Die Differenzierung ist jedoch gerechtfertigt, weil die erweiternde Regelung Ingenieure begünstigt, die in der industriellen Massenproduktion und dem komplexen Wohnungsbau tätig waren. Es stellt einen sachlichen Grund dar, an die - typisiert - eintönigste Ingenieurtätigkeit eine zusätzliche Rentenzahlung zu knüpfen. Eine Tätigkeit in der industriellen Massenfertigung und der baulichen Massenproduktion ist in hohem Maße durch monotone, einförmige, ermüdende Arbeitsabläufe gekennzeichnet. Die Personen zu begünstigen, die in diesem Bereich tätig waren, bezieht sich auf Umstände, die auch gegenwärtig erfahrungsgemäß häufig zu zusätzlichen Entgelten führen und sich deshalb rentenrechtlich auswirken können; die seinerzeit herrschenden politisch-ideologischen Kriterien wirken sich damit gerade nicht aus.

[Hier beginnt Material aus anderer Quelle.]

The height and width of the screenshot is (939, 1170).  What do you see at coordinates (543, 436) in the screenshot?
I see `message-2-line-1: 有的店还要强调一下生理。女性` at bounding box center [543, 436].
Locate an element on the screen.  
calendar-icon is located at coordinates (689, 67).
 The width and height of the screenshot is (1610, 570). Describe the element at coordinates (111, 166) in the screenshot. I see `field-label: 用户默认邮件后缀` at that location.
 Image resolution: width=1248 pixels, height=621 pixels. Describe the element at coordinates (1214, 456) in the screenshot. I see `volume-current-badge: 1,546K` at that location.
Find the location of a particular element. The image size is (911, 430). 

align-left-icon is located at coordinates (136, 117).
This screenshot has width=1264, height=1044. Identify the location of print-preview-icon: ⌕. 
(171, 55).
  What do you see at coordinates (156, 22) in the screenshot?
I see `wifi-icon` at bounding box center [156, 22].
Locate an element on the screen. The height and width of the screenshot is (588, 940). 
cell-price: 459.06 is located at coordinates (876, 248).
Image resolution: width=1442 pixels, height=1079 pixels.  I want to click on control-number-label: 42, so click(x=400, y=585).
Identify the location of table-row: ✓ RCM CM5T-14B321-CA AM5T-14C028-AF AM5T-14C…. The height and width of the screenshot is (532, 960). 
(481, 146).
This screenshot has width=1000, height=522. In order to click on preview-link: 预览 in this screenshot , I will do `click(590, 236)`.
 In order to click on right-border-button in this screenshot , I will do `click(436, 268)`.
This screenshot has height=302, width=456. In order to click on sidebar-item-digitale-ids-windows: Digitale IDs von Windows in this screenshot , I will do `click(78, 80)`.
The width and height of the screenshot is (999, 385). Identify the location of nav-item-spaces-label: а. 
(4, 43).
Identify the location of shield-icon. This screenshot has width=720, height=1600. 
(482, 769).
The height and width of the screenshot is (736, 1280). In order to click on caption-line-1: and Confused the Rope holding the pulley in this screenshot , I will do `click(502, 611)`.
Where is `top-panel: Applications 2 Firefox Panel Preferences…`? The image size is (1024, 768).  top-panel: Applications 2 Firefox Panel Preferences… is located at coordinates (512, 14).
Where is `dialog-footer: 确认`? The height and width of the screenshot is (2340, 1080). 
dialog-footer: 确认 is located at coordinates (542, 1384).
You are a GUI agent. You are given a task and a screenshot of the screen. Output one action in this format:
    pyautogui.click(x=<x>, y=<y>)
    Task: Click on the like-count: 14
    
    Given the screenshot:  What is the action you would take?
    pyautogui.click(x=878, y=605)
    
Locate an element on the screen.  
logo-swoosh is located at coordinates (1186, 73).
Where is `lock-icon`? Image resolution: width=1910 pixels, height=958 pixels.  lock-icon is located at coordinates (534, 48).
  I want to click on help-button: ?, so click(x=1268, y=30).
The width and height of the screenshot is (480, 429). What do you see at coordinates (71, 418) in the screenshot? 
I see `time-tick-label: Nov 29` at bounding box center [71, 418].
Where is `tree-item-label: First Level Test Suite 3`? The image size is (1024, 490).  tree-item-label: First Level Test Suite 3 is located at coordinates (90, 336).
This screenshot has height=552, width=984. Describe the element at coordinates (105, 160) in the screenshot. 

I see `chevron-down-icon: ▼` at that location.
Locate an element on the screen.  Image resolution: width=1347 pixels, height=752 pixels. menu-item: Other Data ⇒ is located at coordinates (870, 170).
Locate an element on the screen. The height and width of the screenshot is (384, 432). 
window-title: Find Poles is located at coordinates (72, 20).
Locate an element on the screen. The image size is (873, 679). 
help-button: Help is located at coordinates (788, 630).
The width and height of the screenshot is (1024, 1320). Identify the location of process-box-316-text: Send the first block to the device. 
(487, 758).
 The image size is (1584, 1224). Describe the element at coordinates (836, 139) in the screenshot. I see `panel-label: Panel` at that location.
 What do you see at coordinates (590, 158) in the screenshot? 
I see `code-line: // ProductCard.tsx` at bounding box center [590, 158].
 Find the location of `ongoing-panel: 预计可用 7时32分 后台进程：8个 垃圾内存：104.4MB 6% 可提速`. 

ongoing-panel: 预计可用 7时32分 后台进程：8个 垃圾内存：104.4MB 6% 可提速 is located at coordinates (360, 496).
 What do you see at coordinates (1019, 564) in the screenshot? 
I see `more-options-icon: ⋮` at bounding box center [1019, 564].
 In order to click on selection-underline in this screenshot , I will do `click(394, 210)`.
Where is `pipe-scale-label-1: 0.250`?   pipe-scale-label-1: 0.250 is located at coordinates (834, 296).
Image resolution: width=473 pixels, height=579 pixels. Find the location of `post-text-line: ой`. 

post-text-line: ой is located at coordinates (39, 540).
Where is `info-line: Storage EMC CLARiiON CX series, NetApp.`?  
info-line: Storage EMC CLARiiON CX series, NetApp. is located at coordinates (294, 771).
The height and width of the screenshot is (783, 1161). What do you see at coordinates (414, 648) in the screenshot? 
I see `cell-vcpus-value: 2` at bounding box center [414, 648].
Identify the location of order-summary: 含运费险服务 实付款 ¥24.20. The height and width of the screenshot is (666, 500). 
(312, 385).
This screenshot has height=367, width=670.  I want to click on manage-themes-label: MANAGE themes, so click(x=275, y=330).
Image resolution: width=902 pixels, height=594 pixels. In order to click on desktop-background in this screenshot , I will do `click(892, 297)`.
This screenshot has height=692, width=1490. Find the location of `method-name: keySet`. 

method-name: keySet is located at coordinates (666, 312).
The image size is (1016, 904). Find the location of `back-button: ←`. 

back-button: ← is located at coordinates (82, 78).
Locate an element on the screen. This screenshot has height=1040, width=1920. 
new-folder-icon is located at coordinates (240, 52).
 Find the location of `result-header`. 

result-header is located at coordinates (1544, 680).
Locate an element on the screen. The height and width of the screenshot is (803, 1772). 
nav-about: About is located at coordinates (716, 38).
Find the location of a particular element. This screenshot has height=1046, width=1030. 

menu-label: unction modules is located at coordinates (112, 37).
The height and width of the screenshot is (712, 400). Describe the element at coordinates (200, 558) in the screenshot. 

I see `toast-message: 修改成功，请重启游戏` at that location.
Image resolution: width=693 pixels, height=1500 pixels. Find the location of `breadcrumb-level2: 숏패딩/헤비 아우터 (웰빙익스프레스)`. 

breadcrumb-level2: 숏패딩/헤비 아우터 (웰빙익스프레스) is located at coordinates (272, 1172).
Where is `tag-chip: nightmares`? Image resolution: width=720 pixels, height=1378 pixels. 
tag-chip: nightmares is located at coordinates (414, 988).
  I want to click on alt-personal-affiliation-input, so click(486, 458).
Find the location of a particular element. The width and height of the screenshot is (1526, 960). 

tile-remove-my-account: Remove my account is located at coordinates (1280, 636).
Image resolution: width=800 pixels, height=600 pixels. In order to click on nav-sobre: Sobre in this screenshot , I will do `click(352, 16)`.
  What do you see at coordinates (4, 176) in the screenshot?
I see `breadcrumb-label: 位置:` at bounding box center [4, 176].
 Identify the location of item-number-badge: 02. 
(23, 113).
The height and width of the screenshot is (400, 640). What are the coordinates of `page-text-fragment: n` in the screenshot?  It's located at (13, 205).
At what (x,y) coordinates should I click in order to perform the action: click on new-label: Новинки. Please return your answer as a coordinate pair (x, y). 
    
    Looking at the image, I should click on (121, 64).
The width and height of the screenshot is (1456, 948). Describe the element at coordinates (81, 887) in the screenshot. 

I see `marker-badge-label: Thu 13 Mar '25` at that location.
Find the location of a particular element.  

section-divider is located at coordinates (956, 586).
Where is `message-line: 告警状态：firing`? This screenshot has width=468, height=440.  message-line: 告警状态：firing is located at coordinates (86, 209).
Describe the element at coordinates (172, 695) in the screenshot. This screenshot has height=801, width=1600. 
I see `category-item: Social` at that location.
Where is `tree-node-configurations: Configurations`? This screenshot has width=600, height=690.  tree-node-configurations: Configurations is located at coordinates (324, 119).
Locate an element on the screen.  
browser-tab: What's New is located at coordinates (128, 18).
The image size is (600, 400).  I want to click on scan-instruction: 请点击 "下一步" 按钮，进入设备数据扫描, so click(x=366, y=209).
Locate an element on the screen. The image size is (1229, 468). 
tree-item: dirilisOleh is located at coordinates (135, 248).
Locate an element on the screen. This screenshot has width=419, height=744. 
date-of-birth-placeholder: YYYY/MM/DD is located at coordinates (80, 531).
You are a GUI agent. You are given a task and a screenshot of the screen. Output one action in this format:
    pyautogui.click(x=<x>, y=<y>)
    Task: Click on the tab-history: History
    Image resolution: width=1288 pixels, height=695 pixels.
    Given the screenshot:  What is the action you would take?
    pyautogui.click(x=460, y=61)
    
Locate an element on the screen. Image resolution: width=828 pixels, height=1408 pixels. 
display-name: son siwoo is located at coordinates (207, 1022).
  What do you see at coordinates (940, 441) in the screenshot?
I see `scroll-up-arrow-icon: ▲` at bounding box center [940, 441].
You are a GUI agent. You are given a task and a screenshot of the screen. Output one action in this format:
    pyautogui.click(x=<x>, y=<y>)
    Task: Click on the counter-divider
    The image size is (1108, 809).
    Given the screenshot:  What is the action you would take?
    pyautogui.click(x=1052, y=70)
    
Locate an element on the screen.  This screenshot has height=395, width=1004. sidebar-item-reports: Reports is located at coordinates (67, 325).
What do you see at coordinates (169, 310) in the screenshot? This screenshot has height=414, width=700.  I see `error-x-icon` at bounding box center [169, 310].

Dies gilt um so mehr, als dass der Gesetzgeber zu einer typisierenden und pauschalierenden Regelung von Massenerscheinungen befugt ist. Die damit verbundenen Härten wären hier nur unter Schwierigkeiten vermeidbar (vgl. BVerfGE 87, 234, 255 f).
Hinzu kommt, dass die sich aus dem Gleichheitssatz ergebenden Spannungen alles andere als intensiv sind (vgl. dazu: BVerfGE 120, 1, 30). Der Kreis der Begünstigten ist nach der Judikatur des BSG nur moderat erweitert worden, die Rechtsfolgen – die Erhöhung des Rentenanspruchs durch die Anerkennung der Zeit des Betreffenden als Zeit der Zugehörigkeit zur Altersversorgung der technischen Intelligenz - sind ebenfalls nur gering. Im Fall des Klägers etwa hätte die angestrebte zusätzliche Rentenzahlung monatlich lediglich einen unteren einstelligen Eurobetrag ausgemacht.
Die Tatsache, dass eine andere verfassungskonforme Auslegung möglicherweise dem Gleichheitssatz besser entspricht, kann noch nicht als ein Verstoß gegen Art. 3 Abs. 1 GG angesehen werden (BVerfGE 27, 175, 178; 42, 64, 74). Vielmehr ist das Willkürverbot bei der Auslegung einfachen Rechts erst dann verletzt, wenn die Rechtsanwendung unter keinem Aspekt rechtlich mehr vertretbar ist (BVerfGE 85, 50, 63). Dies ist hier aber, wie dargestellt, nicht der Fall.
4. Die Kostenentscheidung beruht auf den §§ 183 und 193 SGG.
Gründe, die Revision zuzulassen, liegen nicht vor (§ 160 Abs. 1 und 2 SGG).